- The Washington Times - Tuesday, August 23, 2011

Philadelphia’s Democratic machine is under fire after officials arranged for private, anonymous cash payments to buy out the contract of the unpopular school superintendent in the nation’s eighth-largest public school district.

Superintendent Arlene Ackerman, known to her detractors as “Queen Arlene,” agreed Monday to leave her post less than three weeks before the start of the school year in exchange for a $905,000 buyout.

Wealthy private citizens kicked in $405,000 of the total to make Ms. Ackerman go away, but neither Mayor Michael A. Nutter nor Robert Archie Jr., chairman of the city-state panel that oversees the district, will identify the donors.



The secrecy has prompted calls for a state attorney general’s investigation and demands by a government watchdog group for the city’s top Democrats to come clean.

“The biggest danger is that the donors will expect or receive some reward” from City Hall, said Zack Stalberg, president of a watchdog group called the Committee of Seventy. “In Philadelphia, people tend to want their favors rewarded.”

State Rep. Michael McGeehan, Philadelphia Democrat, has asked for a state investigation, saying the deal flies in the face of transparent government. Education activist Helen Gym called the end of Ms. Ackerman’s stormy tenure “a citywide embarrassment.”

Critics argue that such a golden parachute for the school superintendent was made easier in a city where one party has ruled for decades.

Democrats outnumber Republicans in Philadelphia by a ratio of more than 6-to-1, and the city hasn’t had a Republican mayor since 1952. The ability of the city’s Democratic machine to get out the vote for elections is crucial to the hopes of any statewide Democratic candidate and to presidential nominees such as Barack Obama, who carried Pennsylvania in 2008. Mr.
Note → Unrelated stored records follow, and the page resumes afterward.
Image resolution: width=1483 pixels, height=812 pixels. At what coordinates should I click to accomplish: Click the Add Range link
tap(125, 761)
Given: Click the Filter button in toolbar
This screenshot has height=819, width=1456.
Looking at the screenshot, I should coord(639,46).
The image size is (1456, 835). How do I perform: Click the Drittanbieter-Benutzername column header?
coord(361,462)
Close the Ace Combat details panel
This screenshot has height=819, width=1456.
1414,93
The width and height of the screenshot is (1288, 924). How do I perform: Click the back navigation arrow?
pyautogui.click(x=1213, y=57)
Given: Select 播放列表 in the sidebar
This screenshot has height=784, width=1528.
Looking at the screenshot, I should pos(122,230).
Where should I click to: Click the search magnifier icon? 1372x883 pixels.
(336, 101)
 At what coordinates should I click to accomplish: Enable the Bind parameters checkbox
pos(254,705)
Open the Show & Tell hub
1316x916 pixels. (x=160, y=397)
Nutter is a vocal supporter of Mr. Obama.

“It would be a lot harder for this kind of deal to be negotiated in the first place if there were a competitive political system in Philadelphia,” Mr. Stalberg said. “The lack of a competitive system and the ever-present race issue is the way it played out.”

Some supporters of Ms. Ackerman, who is black, have long contended that she was a victim of racist attitudes by white residents and the media. One of her supporters burned a copy of one of the city’s two daily newspapers on a sidewalk in response to what she perceived as biased coverage against the superintendent.

Critics have cited Ms. Ackerman’s high base salary of $348,140 a year, her perks, including a $100,000 retention bonus, and her failure to deal effectively with school violence. The criticism grew this year when the school district developed a deficit of more than $600 million, resulting in layoffs of about 1,500 teachers this summer.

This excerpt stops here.